Chi vuole lavorare in sala ad alti livelli può seguire un corso di specializzazione nelle scuole che garantiscono il contatto con ristoranti e alberghi e offrono stage professionalizzanti.
Qui studiano camerieri che domani diventeranno responsabili di sala, gestori di locali e imprenditori della ristorazione. Può iscriversi chi ha un diploma dell’istituto alberghiero o di altra scuola superiore e un’esperienza nel settore. Ne segnaliamo 3.

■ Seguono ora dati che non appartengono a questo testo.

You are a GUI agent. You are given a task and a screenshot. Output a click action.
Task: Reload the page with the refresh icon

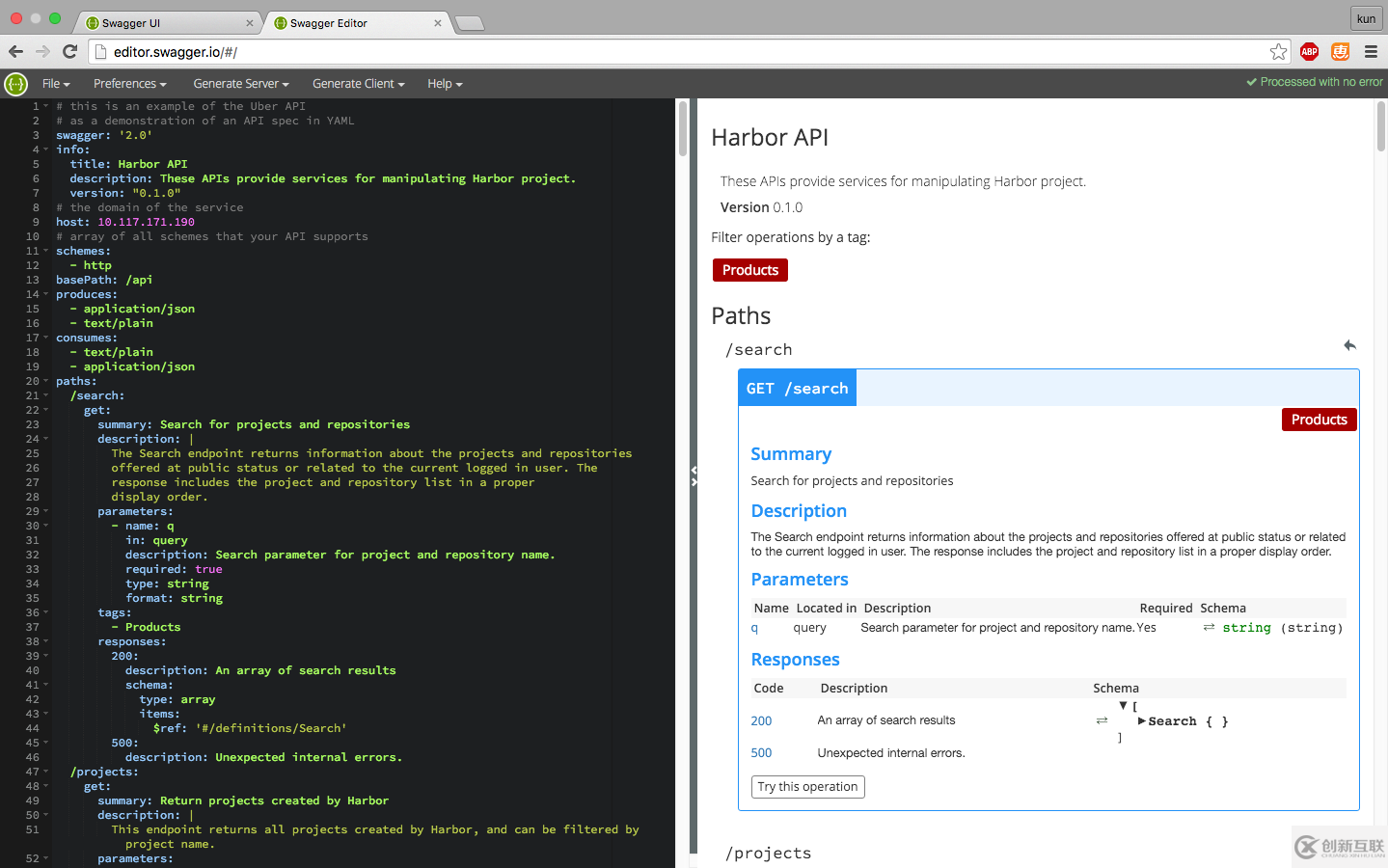(68, 51)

→ Corso Superiore Sala Bar & Sommellerie della scuola di cucina Alma (alma.scuolacucina.it). Qui si imparano anche: hospitality management, tecniche di comunicazione, gestione risorse umane, analisi sensoriale.

→ Alta Formazione Sala e Bar di Gambero Rosso (store.gamberorosso.it). Nel piano didattico ci sono anche: caffetteria, gestione della cantina e cura dell’ambiente, per esempio come gestire l’atmosfera, la musica, l’illuminazione.

→ Intrecci - Accademia di alta formazione di sala (intreccialtaformazione.com). Oltre alle normali competenze, si studiano prodotti e lavorazioni, lingue straniere e marketing.